Foundation Year information
Academic mentors attend the sessions to gauge their mentee’s knowledge and identify areas where further study will be beneficial as part of the Research Orientation module, which completes a student’s foundational training in an individual-centred manner and guides them on the way to choosing a research topic for the Summer Project and subsequent PhD research.
Throughout their programme the students participate in and build an online portfolio of transferable skills training inspired by the Vitae Researcher Development Framework. This includes training in responsible innovation, entrepreneurship, hosting visitors, organising events, public engagement, citizen science, etc. A ‘serious game’ approach will encourage students to build their Researcher Development portfolio, unlocking additional research and training support resources when they reach certain milestones.
Foundations of Practice-Oriented AI
This unit covers the main topics in data-driven AI, knowledge-intensive AI and human-AI interaction. It situates those topics within human-centred and participatory methodologies to bring those AI techniques into practice. Students also study the legal and ethical context ensuring that they know how to deploy AI solutions responsibly and in a manner beneficial to society. As such it forms the foundation of the students’ AI research and practice throughout the programme.
Content will include, but is not limited to, the following topics and discussion questions:
• Responsible AI foundations. Are full transparency and accountability achievable?
• Knowledge representation and reasoning. Can reasoning be emergent?
• Human-in-the-loop AI. Is autonomous AI ever a good idea?
• Large Language Models. Are there fundamental limits to their capabilities?
• Bias and fairness in AI. Is inductive bias always a bad thing?
• Legal and regulatory environment for AI. Does privacy still exist in the age of AI?
• Open data and software. Are companies obstacles for open research?
The Foundations of Practice-Oriented AI module is run in a student-led, ‘flipped classroom’ manner and covers the main topics in data-driven AI, knowledge-intensive AI and human-AI interaction; human-centred and participatory methodologies to bring those AI techniques into practice; and the legal and ethical context that will help students to do so responsibly and in a manner beneficial to society.
Practice Projects in AI
This unit will allow students to engage with application domains provided by CDT partners, directly applying tools and proficiencies they have learned in the programme. Each time the student participates in the unit, they will work in cross-cohort groups, applying an AI solution to a problem originating in a different field. The objective is to learn, through practice, the specific skills needed to conceptualise, design, carry-out, and deploy a particular AI-supported task. Students will disseminate the findings both in written and oral form.

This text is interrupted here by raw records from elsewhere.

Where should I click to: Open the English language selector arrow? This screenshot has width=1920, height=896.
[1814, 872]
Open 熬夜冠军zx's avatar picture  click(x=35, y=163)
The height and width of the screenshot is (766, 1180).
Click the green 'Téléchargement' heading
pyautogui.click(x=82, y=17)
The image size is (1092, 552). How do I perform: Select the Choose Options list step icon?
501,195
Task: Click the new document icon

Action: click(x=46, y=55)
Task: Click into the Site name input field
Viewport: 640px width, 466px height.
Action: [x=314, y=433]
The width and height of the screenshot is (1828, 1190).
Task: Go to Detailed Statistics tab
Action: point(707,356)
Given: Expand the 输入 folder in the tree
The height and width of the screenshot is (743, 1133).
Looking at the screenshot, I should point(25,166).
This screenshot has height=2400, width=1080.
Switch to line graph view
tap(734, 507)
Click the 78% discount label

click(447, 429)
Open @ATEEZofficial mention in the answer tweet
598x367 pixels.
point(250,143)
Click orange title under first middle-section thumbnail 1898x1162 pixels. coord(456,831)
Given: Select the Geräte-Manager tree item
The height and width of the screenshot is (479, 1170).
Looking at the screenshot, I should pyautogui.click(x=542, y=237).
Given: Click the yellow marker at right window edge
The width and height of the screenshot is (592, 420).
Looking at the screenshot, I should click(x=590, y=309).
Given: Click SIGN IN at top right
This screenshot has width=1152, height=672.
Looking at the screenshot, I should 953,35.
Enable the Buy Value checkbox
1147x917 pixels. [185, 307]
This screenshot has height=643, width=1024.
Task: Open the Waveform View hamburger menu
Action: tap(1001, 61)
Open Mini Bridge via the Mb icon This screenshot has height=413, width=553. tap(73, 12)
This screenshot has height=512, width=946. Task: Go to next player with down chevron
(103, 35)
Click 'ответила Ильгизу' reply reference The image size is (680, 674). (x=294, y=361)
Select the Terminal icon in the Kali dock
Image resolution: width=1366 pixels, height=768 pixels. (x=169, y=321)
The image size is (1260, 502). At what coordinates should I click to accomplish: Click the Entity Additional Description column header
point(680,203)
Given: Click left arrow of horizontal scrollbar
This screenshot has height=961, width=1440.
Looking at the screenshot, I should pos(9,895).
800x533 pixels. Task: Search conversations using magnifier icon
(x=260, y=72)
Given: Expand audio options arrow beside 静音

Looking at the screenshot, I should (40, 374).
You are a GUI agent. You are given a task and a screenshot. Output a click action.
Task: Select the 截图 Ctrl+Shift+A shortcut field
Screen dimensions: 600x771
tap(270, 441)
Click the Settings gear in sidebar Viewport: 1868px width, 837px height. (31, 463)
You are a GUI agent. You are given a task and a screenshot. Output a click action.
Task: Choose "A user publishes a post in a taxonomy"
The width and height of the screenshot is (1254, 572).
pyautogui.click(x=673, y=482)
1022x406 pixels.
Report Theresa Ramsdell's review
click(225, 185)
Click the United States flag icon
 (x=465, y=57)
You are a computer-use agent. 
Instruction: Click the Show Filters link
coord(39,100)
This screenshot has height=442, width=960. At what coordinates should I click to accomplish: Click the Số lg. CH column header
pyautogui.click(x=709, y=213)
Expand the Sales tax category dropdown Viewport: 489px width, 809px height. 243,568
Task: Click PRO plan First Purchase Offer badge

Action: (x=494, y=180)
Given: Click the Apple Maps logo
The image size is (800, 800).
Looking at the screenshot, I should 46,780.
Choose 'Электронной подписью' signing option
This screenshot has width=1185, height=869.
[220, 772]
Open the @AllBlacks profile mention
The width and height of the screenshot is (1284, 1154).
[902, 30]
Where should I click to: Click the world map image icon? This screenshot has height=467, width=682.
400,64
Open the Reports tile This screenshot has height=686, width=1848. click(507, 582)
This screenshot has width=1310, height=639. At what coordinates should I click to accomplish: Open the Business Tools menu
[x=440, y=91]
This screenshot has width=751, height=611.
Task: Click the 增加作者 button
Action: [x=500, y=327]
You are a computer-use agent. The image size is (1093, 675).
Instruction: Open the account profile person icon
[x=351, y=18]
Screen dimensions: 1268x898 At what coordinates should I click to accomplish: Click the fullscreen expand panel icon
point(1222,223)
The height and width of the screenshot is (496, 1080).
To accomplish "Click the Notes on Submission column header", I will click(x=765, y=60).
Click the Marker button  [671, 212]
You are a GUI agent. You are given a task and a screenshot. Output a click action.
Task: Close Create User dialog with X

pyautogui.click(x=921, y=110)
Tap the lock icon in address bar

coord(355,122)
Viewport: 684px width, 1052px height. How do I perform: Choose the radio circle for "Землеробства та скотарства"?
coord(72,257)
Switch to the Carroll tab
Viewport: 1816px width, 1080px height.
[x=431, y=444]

This is mostly a supervised group project, with some training sessions occurring alongside it. The problem is provided and introduced by one of the CDT partners.The supervisors will support students to extend and complement their knowledge and skills gained from other units and activities on the programme to solve a particular task.
Practice projects will be run in close collaboration with CDT partners (academic and industry) and across CDT cohorts to offer ‘deep dives’ into a research domain. Students will liaise with domain experts to get an understanding of their expertise, expectations and success criteria. Exploring different domains will allow the students to acquire the transferable skills that will be key when moving between domains in their future careers.
Summer Project
The main purpose of this initial phase is to compile the literature review and analyse the feasibility, social impact and any ethical issues. . It will deliver a small proof-of-principle implementation and also a report for formal assessment, which includes the outline plan of the subsequent PhD research.